_WHAT THIS TASK INVOLVES_
Nothing but the lines from the one containing "Task: Open the ask.gibbonedu.org" to the end of the data should be copied, exactly, and the pictures stay out.

Collected data entries
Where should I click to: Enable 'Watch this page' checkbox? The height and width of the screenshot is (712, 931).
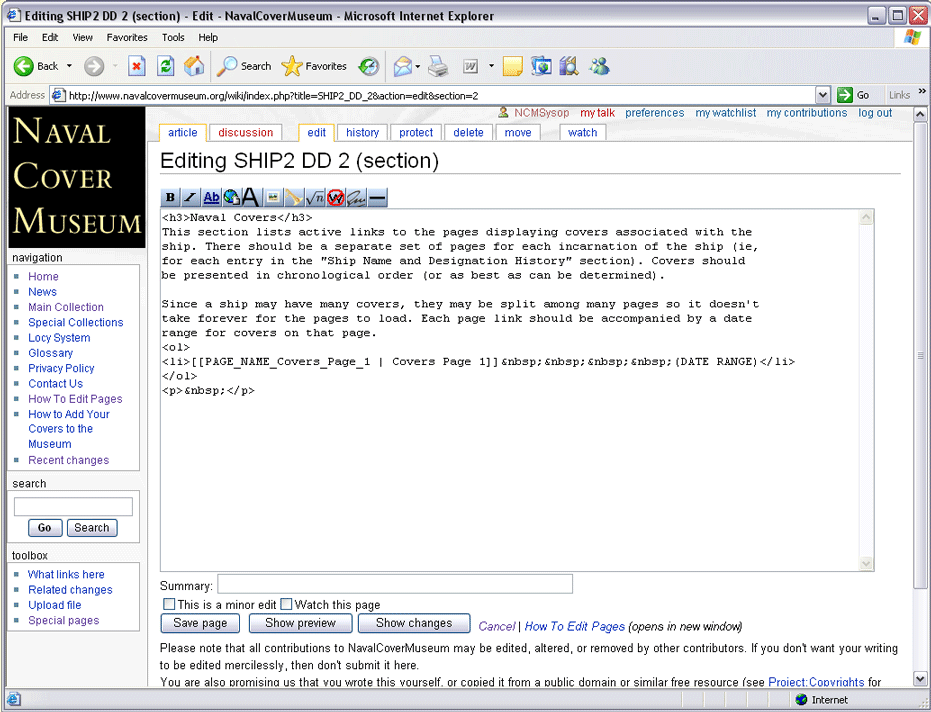(x=286, y=605)
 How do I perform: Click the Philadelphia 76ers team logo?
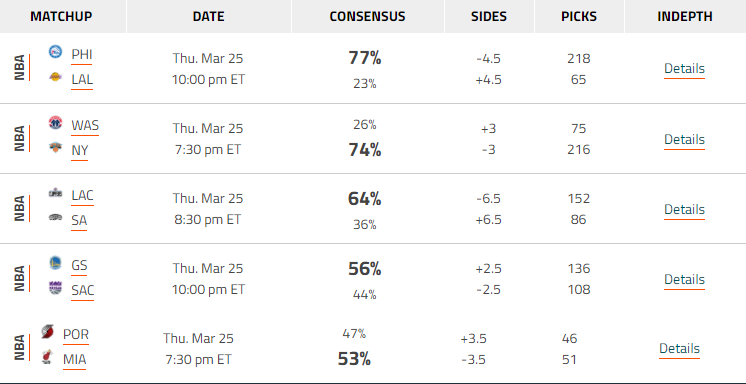(56, 52)
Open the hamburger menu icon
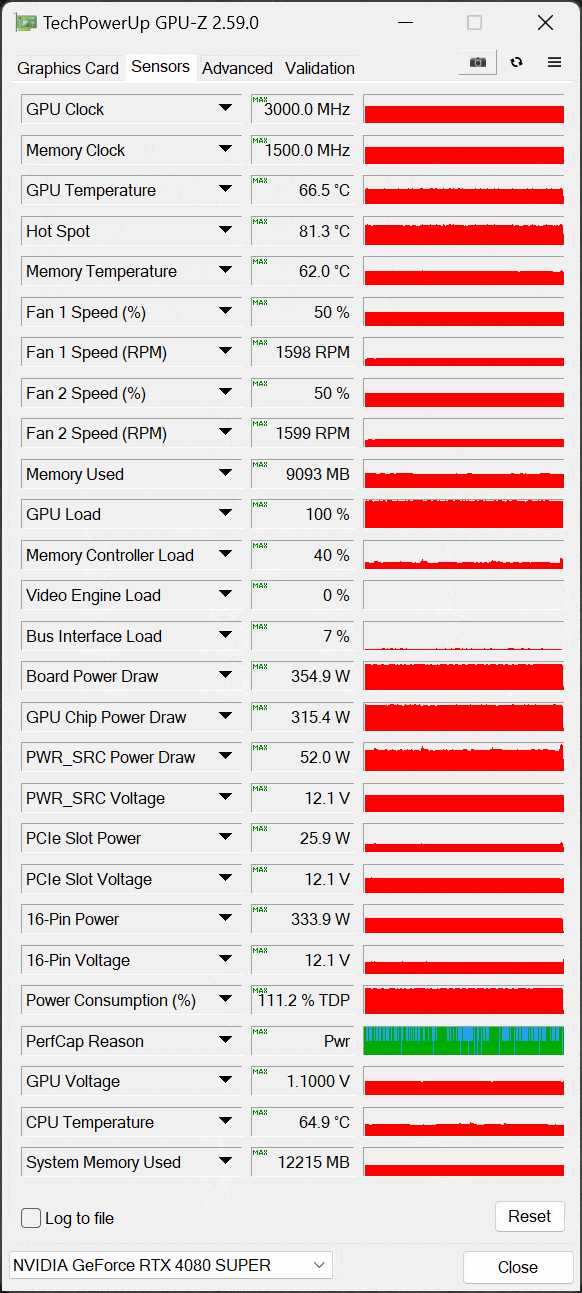Screen dimensions: 582x1293 coord(554,62)
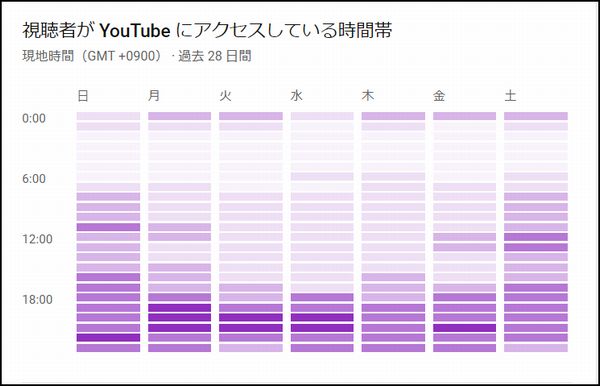This screenshot has height=386, width=600.
Task: Select the 金 (Friday) day label
Action: [x=439, y=95]
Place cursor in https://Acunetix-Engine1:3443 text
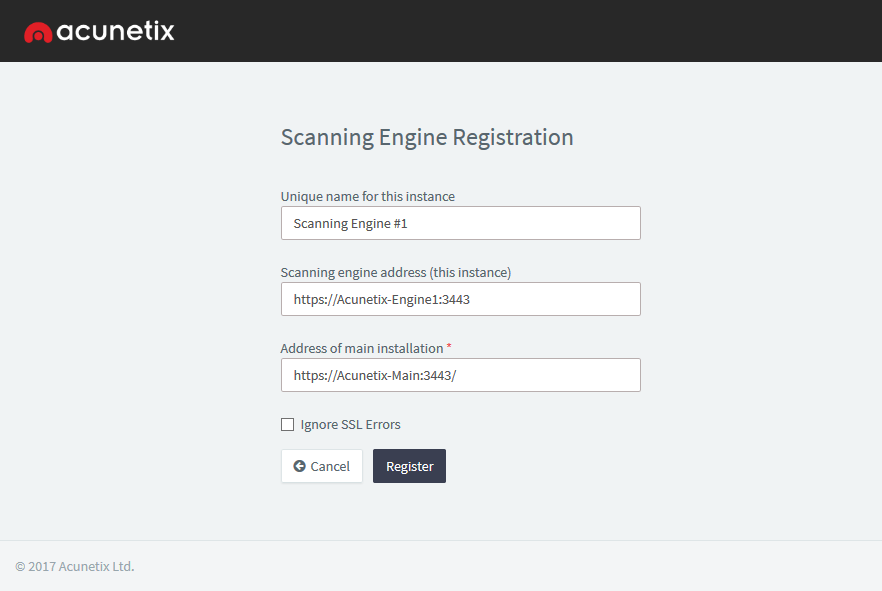This screenshot has height=591, width=882. [382, 300]
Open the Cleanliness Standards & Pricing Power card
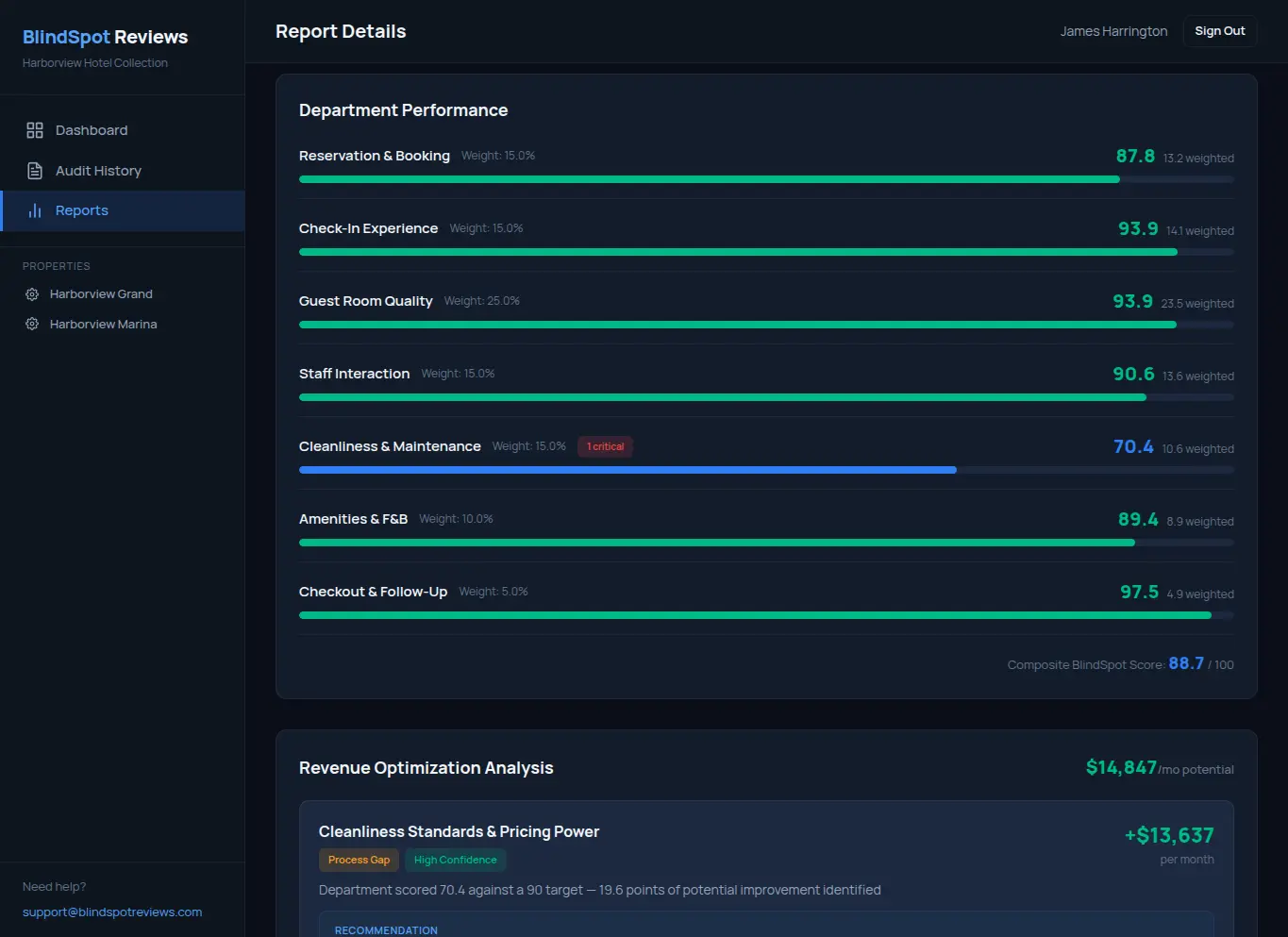Image resolution: width=1288 pixels, height=937 pixels. [x=459, y=831]
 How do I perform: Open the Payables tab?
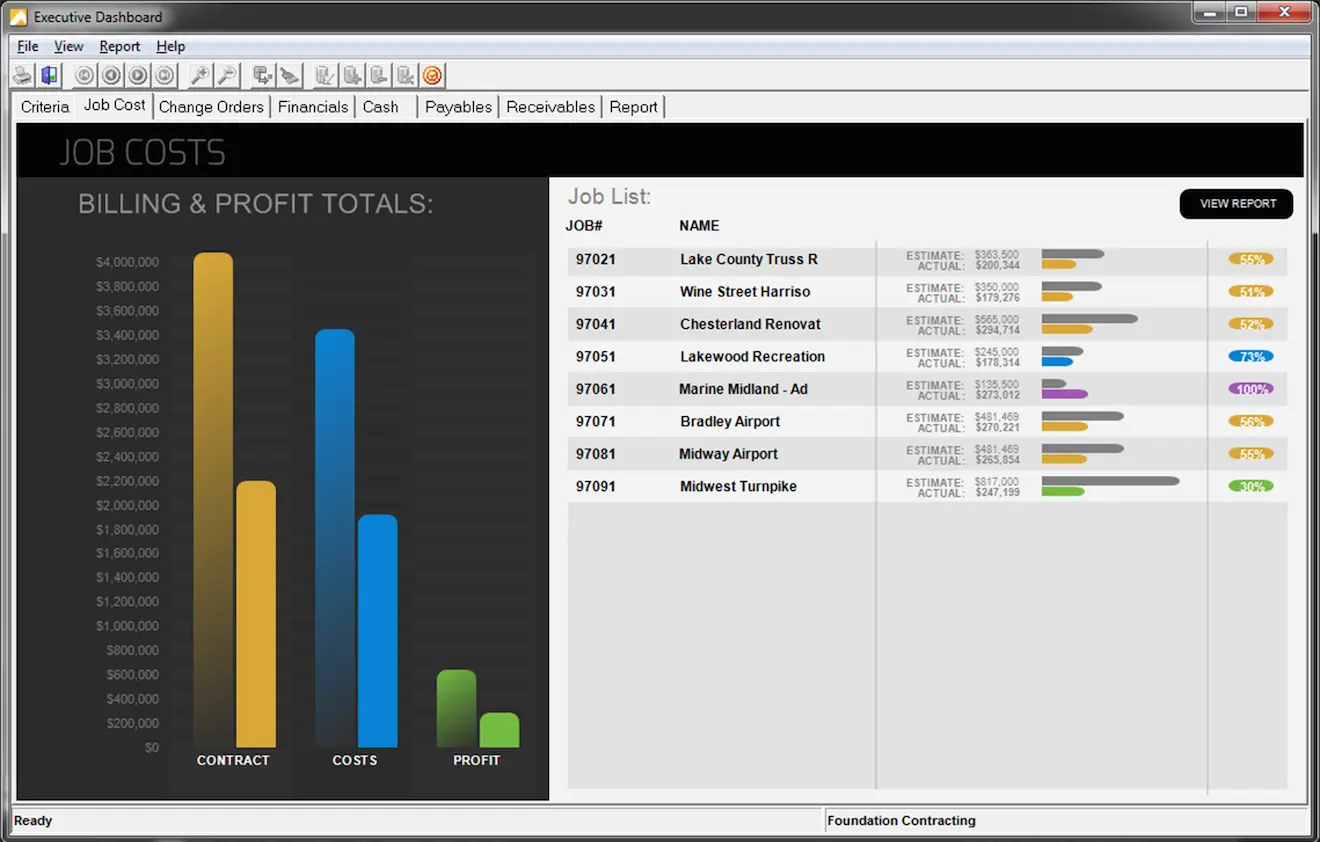pyautogui.click(x=458, y=106)
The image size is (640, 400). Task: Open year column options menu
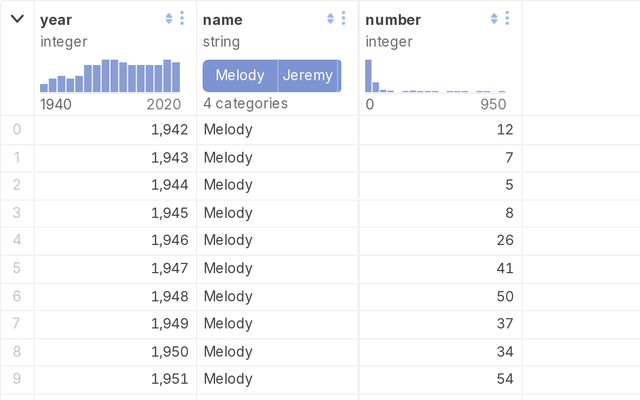point(181,19)
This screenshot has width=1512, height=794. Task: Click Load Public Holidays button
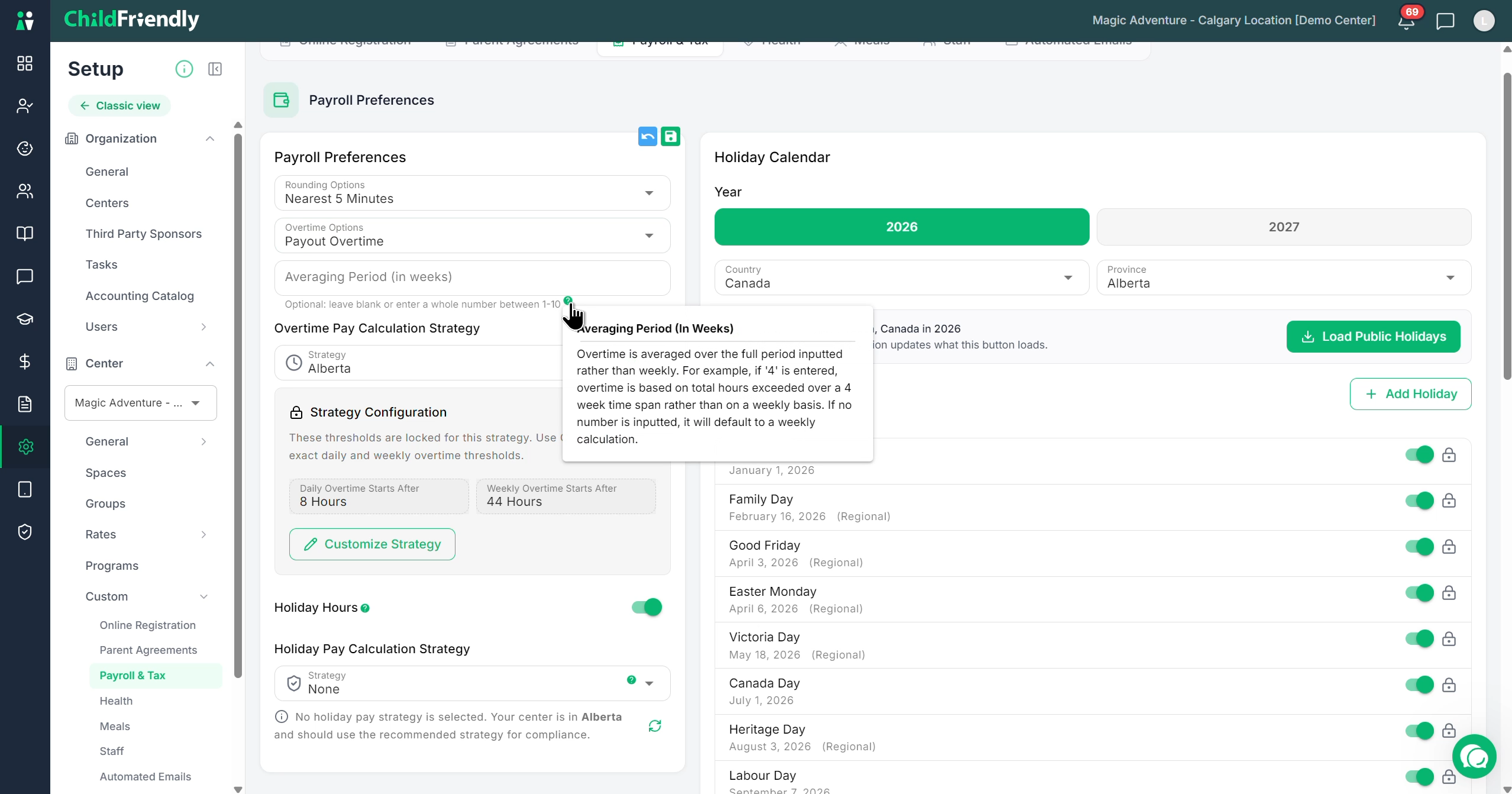(x=1373, y=337)
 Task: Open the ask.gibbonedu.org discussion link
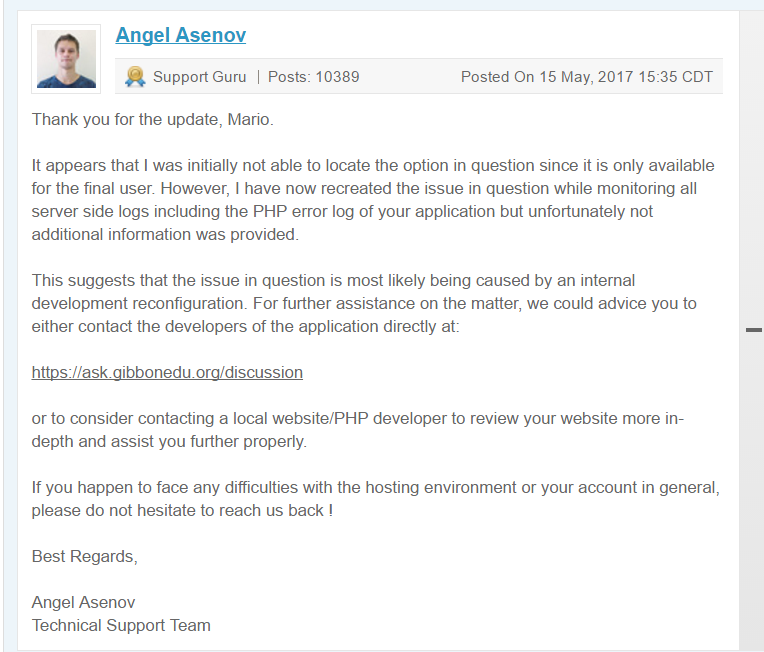(x=167, y=372)
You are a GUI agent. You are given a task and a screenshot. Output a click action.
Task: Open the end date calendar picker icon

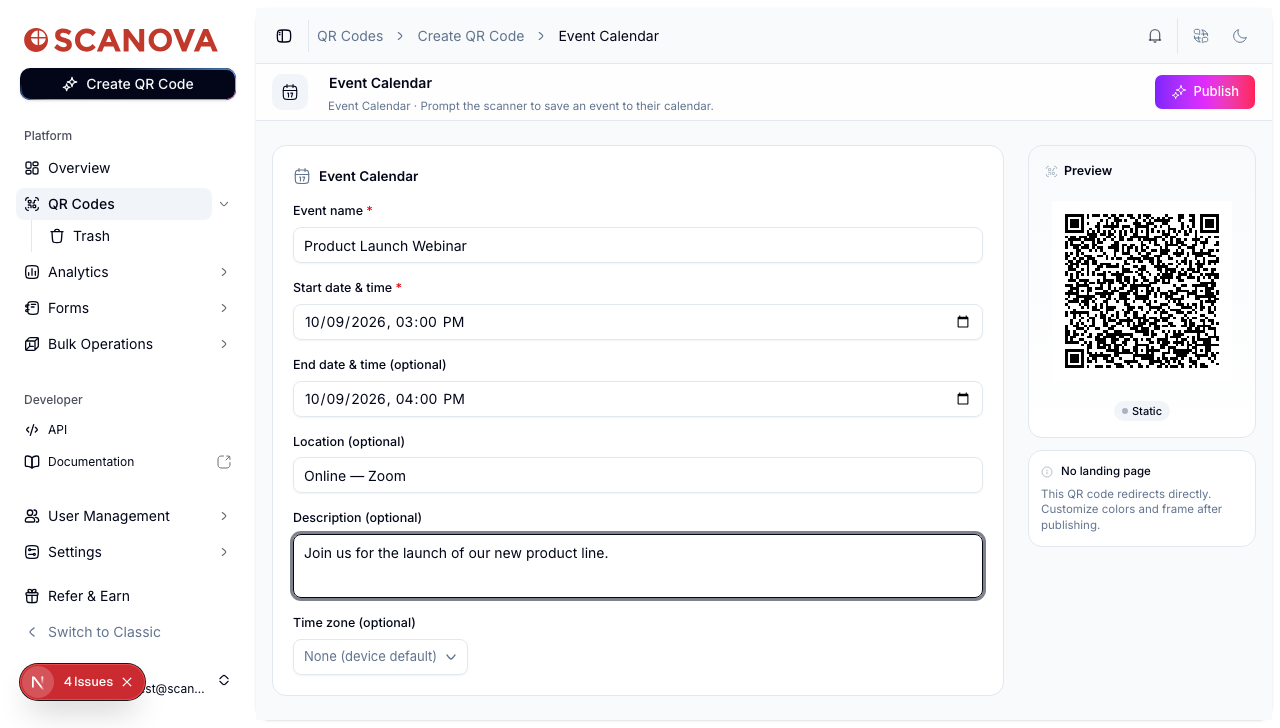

_WRITTEN SOLUTION_
 Task: Open the ask.gibbonedu.org discussion link
(x=167, y=372)
You are a GUI agent. You are given a task and a screenshot. Output a click action.
Task: Open the end date calendar picker icon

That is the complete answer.